▶ **PROBLEM TO WORK ON**:
Identify every line in the items below that contains the string "return" and copy each such line. Match case exactly.

+ + + + +

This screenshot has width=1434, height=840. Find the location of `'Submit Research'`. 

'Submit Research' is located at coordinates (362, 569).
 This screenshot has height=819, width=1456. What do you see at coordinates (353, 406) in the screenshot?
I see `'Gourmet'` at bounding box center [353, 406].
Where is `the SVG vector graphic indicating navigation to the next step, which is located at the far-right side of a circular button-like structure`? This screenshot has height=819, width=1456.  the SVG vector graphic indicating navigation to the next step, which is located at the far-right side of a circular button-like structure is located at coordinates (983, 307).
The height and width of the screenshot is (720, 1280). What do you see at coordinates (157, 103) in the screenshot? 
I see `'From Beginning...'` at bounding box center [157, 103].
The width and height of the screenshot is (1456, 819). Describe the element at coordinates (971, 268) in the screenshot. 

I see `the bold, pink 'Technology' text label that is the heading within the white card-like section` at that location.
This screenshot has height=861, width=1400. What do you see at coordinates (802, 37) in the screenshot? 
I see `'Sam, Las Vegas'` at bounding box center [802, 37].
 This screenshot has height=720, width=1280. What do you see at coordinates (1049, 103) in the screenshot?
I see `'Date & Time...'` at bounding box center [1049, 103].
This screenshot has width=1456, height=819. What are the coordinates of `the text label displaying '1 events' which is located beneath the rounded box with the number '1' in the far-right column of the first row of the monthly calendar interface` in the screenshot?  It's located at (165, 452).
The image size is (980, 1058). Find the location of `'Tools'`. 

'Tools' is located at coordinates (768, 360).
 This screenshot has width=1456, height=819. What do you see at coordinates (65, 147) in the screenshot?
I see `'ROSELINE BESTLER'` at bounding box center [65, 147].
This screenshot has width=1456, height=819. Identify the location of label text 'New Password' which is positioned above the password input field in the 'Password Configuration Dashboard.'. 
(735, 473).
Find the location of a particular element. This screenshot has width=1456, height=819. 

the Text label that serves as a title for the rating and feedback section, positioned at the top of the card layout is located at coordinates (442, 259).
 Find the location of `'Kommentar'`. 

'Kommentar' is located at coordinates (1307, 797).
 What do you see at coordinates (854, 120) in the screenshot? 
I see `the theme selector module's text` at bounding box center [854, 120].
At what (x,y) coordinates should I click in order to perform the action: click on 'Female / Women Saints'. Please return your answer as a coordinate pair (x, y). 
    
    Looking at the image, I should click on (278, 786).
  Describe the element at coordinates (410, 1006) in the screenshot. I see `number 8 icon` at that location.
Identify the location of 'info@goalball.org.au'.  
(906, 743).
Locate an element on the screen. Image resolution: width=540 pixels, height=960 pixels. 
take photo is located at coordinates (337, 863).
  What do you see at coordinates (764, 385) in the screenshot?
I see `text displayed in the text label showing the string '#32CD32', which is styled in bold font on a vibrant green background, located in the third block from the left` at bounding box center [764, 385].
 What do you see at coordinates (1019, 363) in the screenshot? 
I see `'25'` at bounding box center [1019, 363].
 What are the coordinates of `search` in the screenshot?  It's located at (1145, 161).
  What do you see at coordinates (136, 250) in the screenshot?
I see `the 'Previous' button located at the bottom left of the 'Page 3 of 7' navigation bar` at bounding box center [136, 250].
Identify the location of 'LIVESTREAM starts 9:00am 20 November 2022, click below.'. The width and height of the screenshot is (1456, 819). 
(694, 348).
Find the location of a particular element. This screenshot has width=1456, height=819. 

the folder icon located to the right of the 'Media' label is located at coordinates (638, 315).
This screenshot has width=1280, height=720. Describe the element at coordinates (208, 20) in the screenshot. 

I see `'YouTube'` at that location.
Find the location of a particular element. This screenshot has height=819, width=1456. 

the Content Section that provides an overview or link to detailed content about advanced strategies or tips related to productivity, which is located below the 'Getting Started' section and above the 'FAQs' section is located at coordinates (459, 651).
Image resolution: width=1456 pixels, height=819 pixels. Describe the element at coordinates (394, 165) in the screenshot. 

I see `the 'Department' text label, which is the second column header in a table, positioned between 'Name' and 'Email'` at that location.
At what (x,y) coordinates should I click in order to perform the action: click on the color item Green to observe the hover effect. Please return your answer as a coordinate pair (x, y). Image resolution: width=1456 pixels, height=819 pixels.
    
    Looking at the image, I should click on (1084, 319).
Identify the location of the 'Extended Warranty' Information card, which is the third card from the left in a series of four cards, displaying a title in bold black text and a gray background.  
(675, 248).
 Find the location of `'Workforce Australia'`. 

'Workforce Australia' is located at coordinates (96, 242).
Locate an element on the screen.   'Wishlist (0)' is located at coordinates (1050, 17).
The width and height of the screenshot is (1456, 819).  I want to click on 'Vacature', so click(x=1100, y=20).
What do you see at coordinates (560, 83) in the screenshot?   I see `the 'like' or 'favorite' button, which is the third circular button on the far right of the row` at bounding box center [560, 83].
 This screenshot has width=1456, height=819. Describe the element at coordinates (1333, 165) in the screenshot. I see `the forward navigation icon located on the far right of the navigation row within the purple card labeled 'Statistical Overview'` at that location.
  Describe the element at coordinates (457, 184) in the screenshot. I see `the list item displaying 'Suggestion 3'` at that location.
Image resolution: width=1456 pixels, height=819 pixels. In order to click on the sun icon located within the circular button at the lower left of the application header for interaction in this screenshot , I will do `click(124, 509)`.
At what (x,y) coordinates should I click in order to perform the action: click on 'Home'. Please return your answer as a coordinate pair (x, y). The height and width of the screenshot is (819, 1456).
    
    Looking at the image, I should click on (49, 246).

+ + + + +

▶ **FINISHED ANSWER**:
At what (x,y) coordinates should I click in order to perform the action: click on 'Female / Women Saints'. Please return your answer as a coordinate pair (x, y). 
At what (x,y) coordinates should I click in order to perform the action: click on the color item Green to observe the hover effect. Please return your answer as a coordinate pair (x, y). Image resolution: width=1456 pixels, height=819 pixels.
At what (x,y) coordinates should I click in order to perform the action: click on 'Home'. Please return your answer as a coordinate pair (x, y). The height and width of the screenshot is (819, 1456).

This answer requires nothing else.